But it was from the children that we learned most of our songs — “Christ was Born in Bethlehem,” from Edna Feltner, “Oh Ye Young, Ye Gay, Ye Proud,” from little Ninnie Wells, “Little Mohee,” from Elvie Lewis, “Tom Boleyn,” from Henry Harris. And most all, songs from the Ritchies.  Sabrina [Sabrina Ritchie], Uncle Jason‘s daughter [Jason Ritchie, was first cousin to Jean Ritchie’s father]  and our weaving teacher, taught us “The LIttle Devils,” and “Nottamun [sic] Town,” and “The Wife Wrapt in Wether’s Skin.”  May [Ritchie Deschamps] taught us “The Little Family.” Truman [Ritchie] led us in “Going to Boston,” and “Cedar Swamp.” Every Ritchie that came our way — they alternated between the Hindman and the Pine Mountain Schools and of the 14 [children] we drew May and Raymond and Truman and Kitty and Patty and Jewel — they all made contributions to our repertoire. When Jean was born, the two older sisters who had to go home and help were considerably put out at the interruption to their schooling. No doubt they have since become reconciled. [See: Ritchie, Jean. Singing Family of the Cumberlands, 1955, for more details on the Ritchie family.]

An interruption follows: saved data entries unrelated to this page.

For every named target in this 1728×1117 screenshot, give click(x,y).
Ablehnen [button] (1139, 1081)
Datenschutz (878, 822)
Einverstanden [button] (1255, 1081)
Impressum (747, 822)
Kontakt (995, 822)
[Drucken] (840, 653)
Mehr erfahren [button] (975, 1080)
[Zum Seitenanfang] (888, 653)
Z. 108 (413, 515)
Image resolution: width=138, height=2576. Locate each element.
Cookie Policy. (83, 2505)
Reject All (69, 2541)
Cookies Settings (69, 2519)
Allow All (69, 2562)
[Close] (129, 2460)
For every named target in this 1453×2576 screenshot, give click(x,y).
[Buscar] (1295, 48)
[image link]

One could almost always hear a tune somewhere on the school grounds — in the vegetable garden, around the barn, in the kitchen or the workshop. Even the smallest child at his job of setting out the water pails to sun could be heard chanting. “God … bless them pretty women, I wish they were mine,” We sang in groups around the fireplace on winter evenings, and in the big dining room after supper, and whenever school “took up.” Finally the day came when we had so many songs that we needed a master copy, so there was one typescript kept for reference in the office. Oral tradition still went on, but we were beginning to “handle the pen.”

The next inevitable stage was the printing of about 115 songs in little books, so that the boys and girls who were now coming more from the radio-bitten mining towns than from the country farms might have their disappearing inheritance returned to them. Perhaps a quarter of the book [The Pine Mountain Song Book and Other Ballads, 1923] was given over to local songs, many more were from the larger Appalachian community, for collectors had now come among us, nearly all of them were folksongs in the British if not the American tradition. We printed no tunes, for those we could carry in our heads. And then, over-enthusiastically perhaps, we printed a few of the choicest, oldest ones for our contributors. We were soon reminded by soe of them that “Little Matthy Grove,” and “Pretty Polly,” were indeed devil’s ditties, and I am afraid we lost some subscriptions.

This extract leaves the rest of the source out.